• WORK ITEM:
Please return the lines of the data below, word for word, from the first line through the line containing "Click the next".

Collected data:
....

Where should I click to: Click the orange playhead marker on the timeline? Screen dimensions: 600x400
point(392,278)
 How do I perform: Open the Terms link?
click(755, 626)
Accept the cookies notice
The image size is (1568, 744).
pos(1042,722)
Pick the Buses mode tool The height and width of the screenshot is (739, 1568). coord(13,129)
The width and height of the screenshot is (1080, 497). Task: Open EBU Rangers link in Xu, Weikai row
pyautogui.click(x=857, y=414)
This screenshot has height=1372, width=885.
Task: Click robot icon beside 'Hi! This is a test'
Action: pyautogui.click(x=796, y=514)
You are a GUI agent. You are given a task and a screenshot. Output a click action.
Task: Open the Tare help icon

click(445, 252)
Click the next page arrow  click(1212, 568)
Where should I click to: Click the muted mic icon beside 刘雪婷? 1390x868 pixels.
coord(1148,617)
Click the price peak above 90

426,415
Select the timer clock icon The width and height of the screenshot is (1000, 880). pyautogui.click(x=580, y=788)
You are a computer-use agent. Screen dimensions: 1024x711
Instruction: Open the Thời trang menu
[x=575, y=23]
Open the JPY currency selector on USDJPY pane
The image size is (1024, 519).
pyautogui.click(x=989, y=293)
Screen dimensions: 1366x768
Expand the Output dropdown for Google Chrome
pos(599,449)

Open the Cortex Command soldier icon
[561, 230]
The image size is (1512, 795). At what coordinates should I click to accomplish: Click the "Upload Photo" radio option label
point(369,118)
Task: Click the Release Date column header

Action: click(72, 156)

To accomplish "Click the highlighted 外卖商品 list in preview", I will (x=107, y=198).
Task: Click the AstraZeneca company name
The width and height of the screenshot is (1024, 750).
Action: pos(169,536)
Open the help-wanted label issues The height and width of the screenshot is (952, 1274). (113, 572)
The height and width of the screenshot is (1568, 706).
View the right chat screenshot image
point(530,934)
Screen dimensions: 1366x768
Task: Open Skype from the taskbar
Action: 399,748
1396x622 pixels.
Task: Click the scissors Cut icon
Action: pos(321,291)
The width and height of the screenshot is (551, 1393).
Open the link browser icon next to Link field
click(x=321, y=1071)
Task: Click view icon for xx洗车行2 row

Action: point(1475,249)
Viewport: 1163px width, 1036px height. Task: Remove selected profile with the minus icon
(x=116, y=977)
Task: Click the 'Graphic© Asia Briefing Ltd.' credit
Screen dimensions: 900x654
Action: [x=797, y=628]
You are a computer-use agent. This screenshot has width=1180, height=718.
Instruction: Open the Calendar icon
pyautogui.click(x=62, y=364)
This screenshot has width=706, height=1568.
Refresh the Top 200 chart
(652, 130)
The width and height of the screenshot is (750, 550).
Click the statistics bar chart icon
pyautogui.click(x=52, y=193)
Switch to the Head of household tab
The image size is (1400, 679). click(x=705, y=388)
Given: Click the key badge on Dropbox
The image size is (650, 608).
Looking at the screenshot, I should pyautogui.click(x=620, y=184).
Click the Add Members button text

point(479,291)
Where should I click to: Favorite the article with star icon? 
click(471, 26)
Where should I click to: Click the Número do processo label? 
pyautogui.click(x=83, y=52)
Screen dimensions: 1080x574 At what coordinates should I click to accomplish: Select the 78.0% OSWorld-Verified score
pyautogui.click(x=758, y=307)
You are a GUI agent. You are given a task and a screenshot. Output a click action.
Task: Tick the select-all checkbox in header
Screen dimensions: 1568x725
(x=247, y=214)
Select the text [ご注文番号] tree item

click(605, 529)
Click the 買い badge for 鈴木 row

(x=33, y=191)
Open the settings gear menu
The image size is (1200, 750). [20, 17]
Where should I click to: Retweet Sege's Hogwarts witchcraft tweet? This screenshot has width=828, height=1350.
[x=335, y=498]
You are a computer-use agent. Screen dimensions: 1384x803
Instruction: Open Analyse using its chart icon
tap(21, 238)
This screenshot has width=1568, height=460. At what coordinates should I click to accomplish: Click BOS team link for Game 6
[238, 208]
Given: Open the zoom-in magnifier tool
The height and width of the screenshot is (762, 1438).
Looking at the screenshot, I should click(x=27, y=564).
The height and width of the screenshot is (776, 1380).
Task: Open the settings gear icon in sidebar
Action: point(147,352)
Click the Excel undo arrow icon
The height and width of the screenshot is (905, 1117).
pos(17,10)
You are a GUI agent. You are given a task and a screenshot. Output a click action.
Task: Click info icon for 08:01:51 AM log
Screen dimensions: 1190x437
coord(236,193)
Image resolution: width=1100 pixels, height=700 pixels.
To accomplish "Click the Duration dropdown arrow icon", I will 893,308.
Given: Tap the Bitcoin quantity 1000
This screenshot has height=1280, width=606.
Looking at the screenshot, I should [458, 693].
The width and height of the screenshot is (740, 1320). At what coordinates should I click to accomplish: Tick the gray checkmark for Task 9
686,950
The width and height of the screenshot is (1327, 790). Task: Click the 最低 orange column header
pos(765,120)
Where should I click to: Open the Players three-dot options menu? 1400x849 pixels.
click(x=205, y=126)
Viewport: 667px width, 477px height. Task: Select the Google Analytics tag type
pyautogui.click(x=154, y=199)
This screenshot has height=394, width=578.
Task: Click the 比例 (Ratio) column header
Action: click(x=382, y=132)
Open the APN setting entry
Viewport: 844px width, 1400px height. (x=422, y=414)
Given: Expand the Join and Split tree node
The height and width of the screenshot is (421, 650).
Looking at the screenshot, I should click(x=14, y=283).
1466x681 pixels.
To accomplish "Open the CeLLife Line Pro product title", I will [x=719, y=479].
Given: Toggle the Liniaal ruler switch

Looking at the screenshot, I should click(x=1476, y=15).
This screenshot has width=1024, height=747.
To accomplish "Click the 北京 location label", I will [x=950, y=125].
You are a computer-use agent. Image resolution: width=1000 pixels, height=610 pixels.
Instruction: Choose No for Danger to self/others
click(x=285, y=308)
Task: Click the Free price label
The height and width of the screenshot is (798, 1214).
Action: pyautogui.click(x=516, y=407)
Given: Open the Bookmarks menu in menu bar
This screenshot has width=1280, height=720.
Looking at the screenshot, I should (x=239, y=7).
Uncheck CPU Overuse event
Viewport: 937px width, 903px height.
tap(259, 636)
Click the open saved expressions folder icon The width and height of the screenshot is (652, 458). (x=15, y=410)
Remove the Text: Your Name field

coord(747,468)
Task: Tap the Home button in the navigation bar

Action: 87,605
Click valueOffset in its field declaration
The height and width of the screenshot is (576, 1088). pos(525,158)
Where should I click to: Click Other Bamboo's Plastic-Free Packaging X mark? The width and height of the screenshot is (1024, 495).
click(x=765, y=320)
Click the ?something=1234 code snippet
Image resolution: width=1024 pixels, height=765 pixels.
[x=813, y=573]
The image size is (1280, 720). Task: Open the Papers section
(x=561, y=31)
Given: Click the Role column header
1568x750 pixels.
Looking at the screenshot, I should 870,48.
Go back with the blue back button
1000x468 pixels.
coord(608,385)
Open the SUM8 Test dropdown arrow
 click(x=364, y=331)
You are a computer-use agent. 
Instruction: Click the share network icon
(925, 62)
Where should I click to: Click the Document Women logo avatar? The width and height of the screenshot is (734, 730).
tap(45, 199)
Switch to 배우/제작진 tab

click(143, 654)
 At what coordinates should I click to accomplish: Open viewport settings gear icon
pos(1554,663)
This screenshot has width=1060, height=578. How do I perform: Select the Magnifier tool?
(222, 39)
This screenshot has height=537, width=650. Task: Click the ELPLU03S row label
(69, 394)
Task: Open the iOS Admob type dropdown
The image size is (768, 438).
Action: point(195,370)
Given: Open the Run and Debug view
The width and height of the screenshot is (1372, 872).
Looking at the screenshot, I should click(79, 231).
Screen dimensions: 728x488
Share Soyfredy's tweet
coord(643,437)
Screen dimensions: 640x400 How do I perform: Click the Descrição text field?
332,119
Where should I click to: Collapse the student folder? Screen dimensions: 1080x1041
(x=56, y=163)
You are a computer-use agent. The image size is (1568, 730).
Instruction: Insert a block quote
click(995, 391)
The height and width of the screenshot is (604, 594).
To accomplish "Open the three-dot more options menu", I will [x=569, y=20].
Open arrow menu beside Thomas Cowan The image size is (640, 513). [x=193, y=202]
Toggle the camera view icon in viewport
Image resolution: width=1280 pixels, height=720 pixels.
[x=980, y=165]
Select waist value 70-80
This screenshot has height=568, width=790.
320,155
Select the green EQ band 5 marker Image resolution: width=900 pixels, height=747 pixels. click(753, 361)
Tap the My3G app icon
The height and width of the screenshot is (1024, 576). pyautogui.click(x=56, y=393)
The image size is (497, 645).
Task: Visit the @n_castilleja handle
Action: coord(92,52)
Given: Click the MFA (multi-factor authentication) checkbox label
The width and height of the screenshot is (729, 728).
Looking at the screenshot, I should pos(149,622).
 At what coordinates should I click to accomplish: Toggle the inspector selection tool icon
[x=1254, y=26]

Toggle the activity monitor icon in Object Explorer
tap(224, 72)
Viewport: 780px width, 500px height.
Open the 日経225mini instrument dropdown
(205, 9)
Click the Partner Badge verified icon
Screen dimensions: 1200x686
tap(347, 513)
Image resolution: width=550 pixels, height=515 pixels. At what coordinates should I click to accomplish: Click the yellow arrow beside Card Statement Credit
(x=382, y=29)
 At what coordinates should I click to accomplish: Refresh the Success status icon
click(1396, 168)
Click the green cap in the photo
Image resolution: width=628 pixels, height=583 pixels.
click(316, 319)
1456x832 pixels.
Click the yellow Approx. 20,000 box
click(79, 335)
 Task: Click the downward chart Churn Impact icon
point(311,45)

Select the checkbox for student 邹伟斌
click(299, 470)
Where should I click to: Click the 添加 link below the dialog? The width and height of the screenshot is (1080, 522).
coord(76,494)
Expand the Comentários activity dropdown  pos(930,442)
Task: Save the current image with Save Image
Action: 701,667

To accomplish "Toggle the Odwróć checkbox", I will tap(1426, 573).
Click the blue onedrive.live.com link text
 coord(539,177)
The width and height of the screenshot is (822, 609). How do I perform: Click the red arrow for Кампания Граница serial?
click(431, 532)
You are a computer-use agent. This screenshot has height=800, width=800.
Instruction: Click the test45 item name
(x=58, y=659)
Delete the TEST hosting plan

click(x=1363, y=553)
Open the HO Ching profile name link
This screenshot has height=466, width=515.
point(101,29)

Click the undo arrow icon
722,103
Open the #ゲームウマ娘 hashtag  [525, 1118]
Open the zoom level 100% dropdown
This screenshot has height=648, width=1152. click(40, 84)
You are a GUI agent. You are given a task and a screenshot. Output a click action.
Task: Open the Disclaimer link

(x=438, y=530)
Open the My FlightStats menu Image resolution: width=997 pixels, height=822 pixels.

....

• SOLUTION TO THE PROBLEM:
Where should I click to: Click the orange playhead marker on the timeline? Screen dimensions: 600x400
point(392,278)
 How do I perform: Open the Terms link?
click(755, 626)
Accept the cookies notice
The image size is (1568, 744).
pos(1042,722)
Pick the Buses mode tool The height and width of the screenshot is (739, 1568). coord(13,129)
The width and height of the screenshot is (1080, 497). Task: Open EBU Rangers link in Xu, Weikai row
pyautogui.click(x=857, y=414)
This screenshot has height=1372, width=885.
Task: Click robot icon beside 'Hi! This is a test'
Action: pyautogui.click(x=796, y=514)
You are a GUI agent. You are given a task and a screenshot. Output a click action.
Task: Open the Tare help icon

click(445, 252)
Click the next page arrow  click(1212, 568)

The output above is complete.